In recent years, the United States has seen many compliance personnel bring retaliation and whistleblower claims against their employers. The actions of financial institutions with respect to their compliance personnel are often under a microscope, as these institutions may be operating under a Consent Decree (or the threat of a Consent Decree) by virtue of regulators’ concerns about compliance with risk-related laws and regulations.

Nevertheless, while courts (and regulators) are protective of whistleblower rights, they also understand and are respectful of an employer’s right to remove personnel when the employer can demonstrate that the employee is indeed incompetent or insubordinate, and  may even be an impediment to effective regulatory compliance.

The challenge for a financial services employer, then, is to establish that discipline against an employee in a compliance role was based on the employee’s incompetence or other inappropriate behavior, and that any whistleblowing activity he or she engaged in was not a consideration.

1. Principal Financial Services-Related Whistleblower Laws

A. Bank Secrecy Act

The Bank Secrecy Act (“BSA”), 31 U.S.C. 5323 et seq., prohibits financial institutions from discharging or otherwise discriminating against an employee because the employee (or any person acting pursuant to the request of the employee) provided information to any federal supervisory agency regarding a possible violation by the financial institution or any director, officer or employee of the financial institution of certain specified laws. The BSA also authorizes government payments to whistleblowers who provide original information leading to the government’s collection of fines, civil penalties or forfeitures relating to BSA violations.

The BSA, prior to passage of the AMLA, protected only complaints to the government, as opposed to internal complaints. Any employee or former employee has two years from the date of the alleged retaliatory act to file a civil complaint in federal district court. Remedies include reinstatement, compensatory damages, and any other “appropriate actions” to remedy the past discrimination.

These protections do not apply to any employee who deliberately causes or participates in the alleged violation, or who knowingly or recklessly provides substantially false information in the employee’s report. Further, these protections do not apply to FDIC insured banks.

Pre-AMLA, the BSA capped government payments at $150,000, however, and affords the Treasury Department discretion in deciding whether to issue an award in any amount up to that limit. These aspects have curtailed the impact of the BSA on money-laundering enforcement and made it much less effective than the bounty program established by the SEC under the Dodd-Frank Act (DFA).

B. FDIA

The Federal Deposit Insurance Act (“FDIA”) provides that no Federal banking agency, Federal home loan bank, Federal reserve bank, or any person who is performing, directly or indirectly, any function or service on behalf of the [FDIC] may discharge or otherwise discriminate against any employee with respect to compensation, terms, conditions, or privileges of employment because the employee (or any person acting pursuant to the request of the employee) provided information to any such agency or bank or to the Attorney General regarding any possible violation of any law or regulation, gross mismanagement, a gross waste of funds, an abuse of authority, or a substantial and specific danger to public health or safety. 31 U.S.C. § 5328

C. FIRREA

The Financial Institutions Reform, Recovery, and Enforcement Act, 12 U.S.C. § 1831k (“FIRREA”), enacted during the savings and loan crisis of the late 1980s, permits a whistleblower to file a declaration with the U.S. Department of Justice (DOJ) describing one or more violations of FIRREA “affecting” a depository institution insured by the FDIC or any other agency or entity of the U.S. The declaration is not filed in court and is kept confidential by the DOJ for at least one year (and maybe longer). The DOJ is charged with investigating and (if successful and eligible for an award) the whistleblower can receive 20%-30% of any recovery up to the first $1 million recovered, 10%-20% of the next $4 million recovered, and 5%-10% of the next $5 million recovered.

DATASET CONTENT:
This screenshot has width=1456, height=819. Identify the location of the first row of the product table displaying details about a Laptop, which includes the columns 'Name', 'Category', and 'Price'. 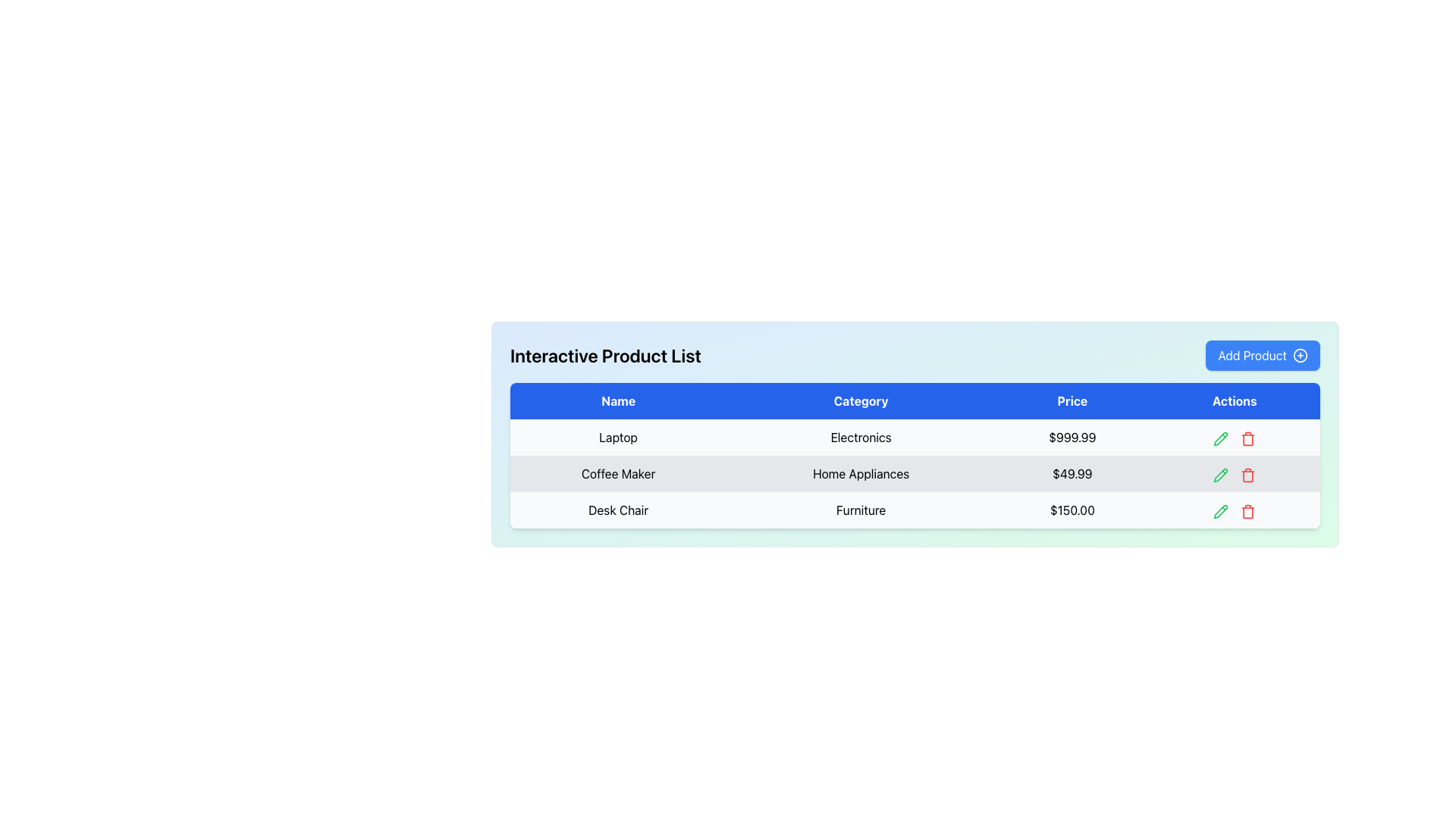
(914, 438).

GIVEN EXERCISE: In the text on whistleblower laws, how long does an employee or former employee have under the Bank Secrecy Act to file a civil complaint?

TASK OUTPUT: Two years from the date of the alleged retaliatory act.